You can try the DuckDB library to convert JSON to parquet and then write parquet directly to S3. All this is done in a single statement.

var duckdb = require('duckdb');
var db = new duckdb.Database(':memory:');

// mysource.json is the json file   
var query = "INSTALL httpfs;LOAD httpfs;SET s3_region='ap-south-1';SET s3_access_key_id='***';SET s3_secret_access_key='***';COPY 'mysource.json' TO 's3://parq-write-bucket/my_data.parq' (FORMAT 'parquet');"
db.all(query, function(err, res) {
  if (err) throw err
  console.log(res)
});

Here the mysource.json is the json file on the lambda disk. If you want to avoid writing to lambda disk altogether then you could first insert the json to a duckdb table and then export the table as parquet to s3.


Some useful links: JSON with duckdb, duckdb s3 export, duckdb to s3.

Upvotes: 1

oieduardorabelo
oieduardorabelo

Reputation: 2985

Using out-of-the-box dependencies will require writing the JSON-to-Parquet conversion to a local file. Then, you can stream-read the file and upload to S3.

AWS Lambda includes a 512 MB temporary file system (/tmp) for your code and doesn't cause any performance hits.
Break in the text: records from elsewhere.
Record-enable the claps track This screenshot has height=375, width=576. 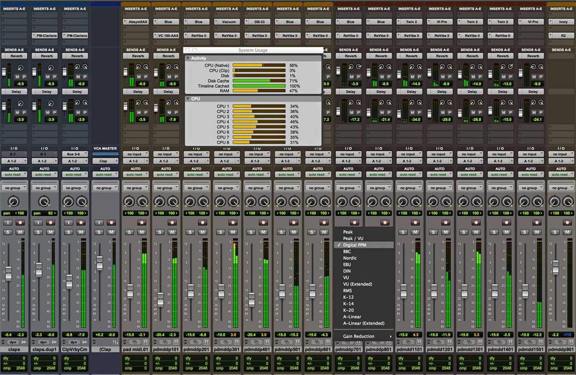coord(20,222)
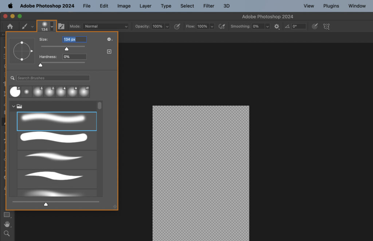Open the Filter menu in the menu bar
Screen dimensions: 373x241
coord(208,6)
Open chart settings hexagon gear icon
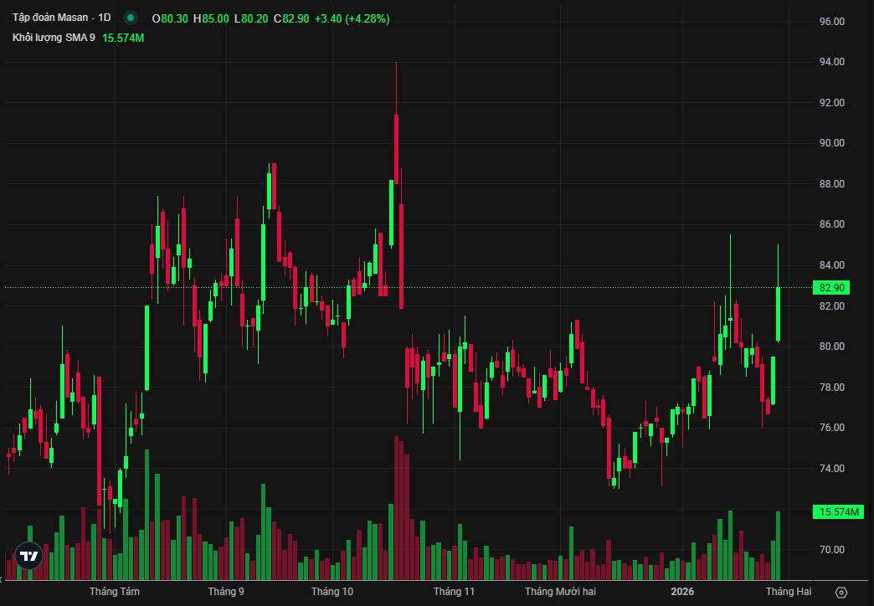This screenshot has height=606, width=874. pyautogui.click(x=841, y=592)
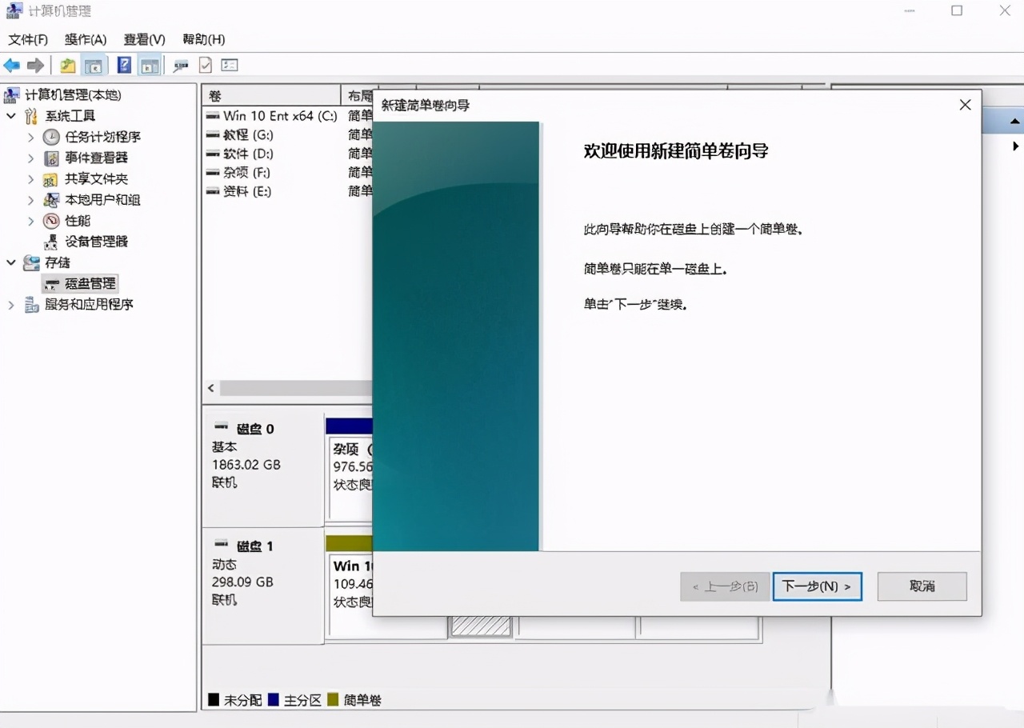Image resolution: width=1024 pixels, height=728 pixels.
Task: Click the 下一步(N) button in the wizard
Action: [x=817, y=586]
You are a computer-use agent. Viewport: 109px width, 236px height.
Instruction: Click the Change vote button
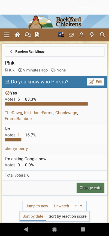click(90, 188)
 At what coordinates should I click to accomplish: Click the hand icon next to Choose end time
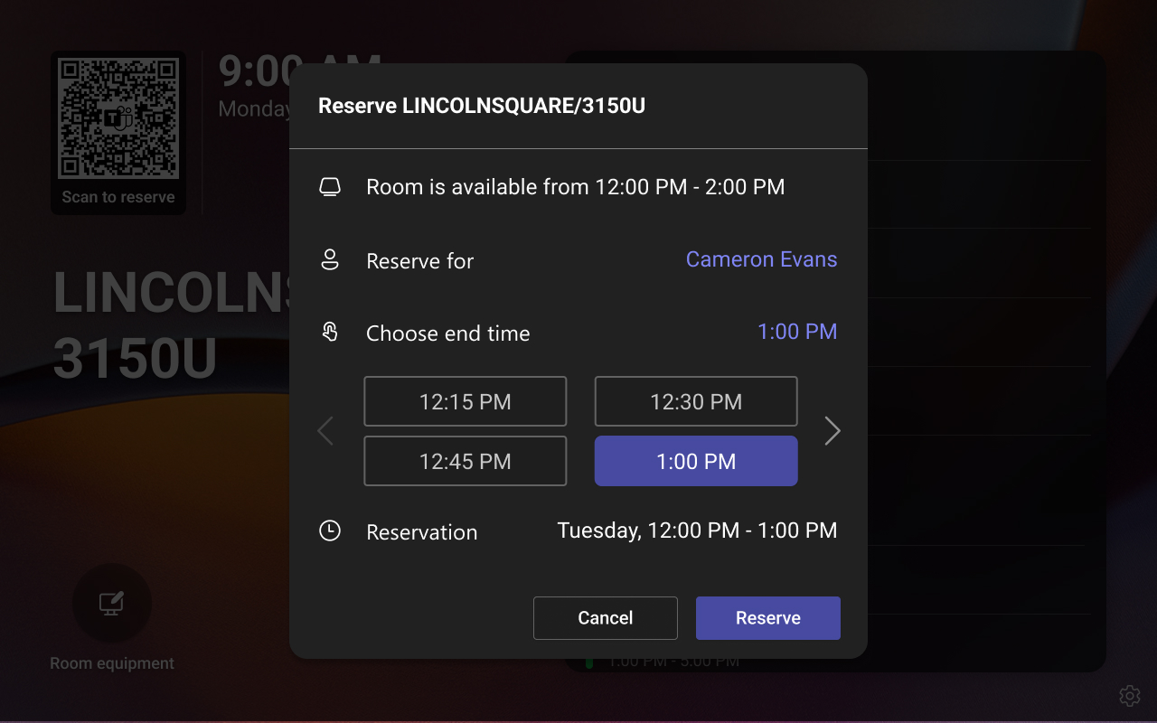(330, 333)
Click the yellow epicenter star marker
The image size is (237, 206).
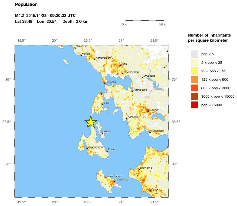(x=91, y=122)
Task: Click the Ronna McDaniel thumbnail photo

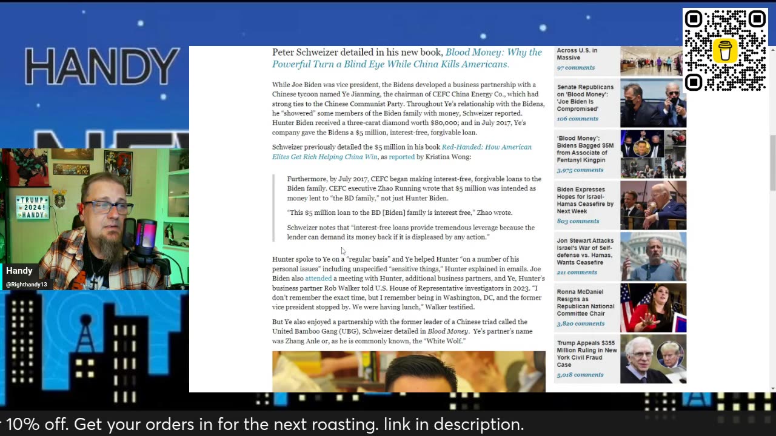Action: [653, 308]
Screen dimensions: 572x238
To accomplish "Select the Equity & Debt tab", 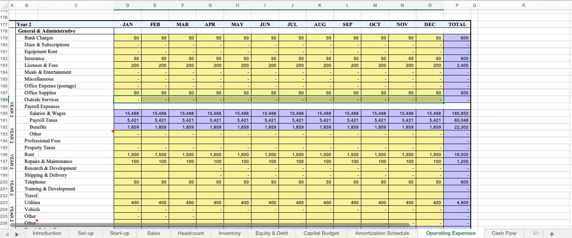I will [x=272, y=233].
Depending on the size of your payload you may need to increase it, up to 10 GB.

Pseudo-code (1):

const fs = require("fs");
const bodyRequest = {
  id: 1,
  payload: [
    {
      payloadid: 1,
      name: "name-1",
      value: "value-1",
    },
    {
      payloadid: 2,
      name: "name-2",
      value: "value-2",
    },
  ],
};
const schema = new parquet.ParquetSchema({
  id: { type: "UTF8" },
  payload: {
    repeated: true,
    fields: {
      payloadid: { type: "UTF8" },
      name: { type: "UTF8" },
      value: { type: "UTF8" },
    },
  },
});
const writer = await parquet.ParquetWriter.openFile(
  schema,
  "/tmp/example.parquet"
);

await writer.appendRow({
  id: bodyRequest["id"],
  payload: bodyRequest["payload"],
});

await writer.close();

const fileStream = fs.createReadStream("/tmp/example.parquet");
const s3Key = "2022/07/07/example.parquet";
try {
  const params = { Bucket: "bucket", Key: s3Key, Body: fileStream };
  const result = await s3.putObject(params).promise();
  fs.unlink("/tmp/example.parquet", function (err) {
    if (err) {
      console.error(err);
    }
    console.log("File has been Deleted");
  });
  console.log(result);
} catch (e) {
  console.error(e);
}

Depending on the throughput of requests, you may need an SQS between services to perform the batch transformation. For example:

Request -> Lambda -> S3/json -> S3 Notification -> SQS and batch 50 messages -> Lambda transformation -> S3/parquet


Another solution would be using AWS Glue to transform S3 objects from JSON to Parquet: https://hkdemircan.medium.com/how-can-we-json-css-files-transform-to-parquet-through-aws-glue-465773b43dad

The flow would be: Request -> Lambda -> S3/json and S3/json <- Glue Crawler -> S3/parquet. You can do that via scheduled (every X minutes) or trigger it via S3 events.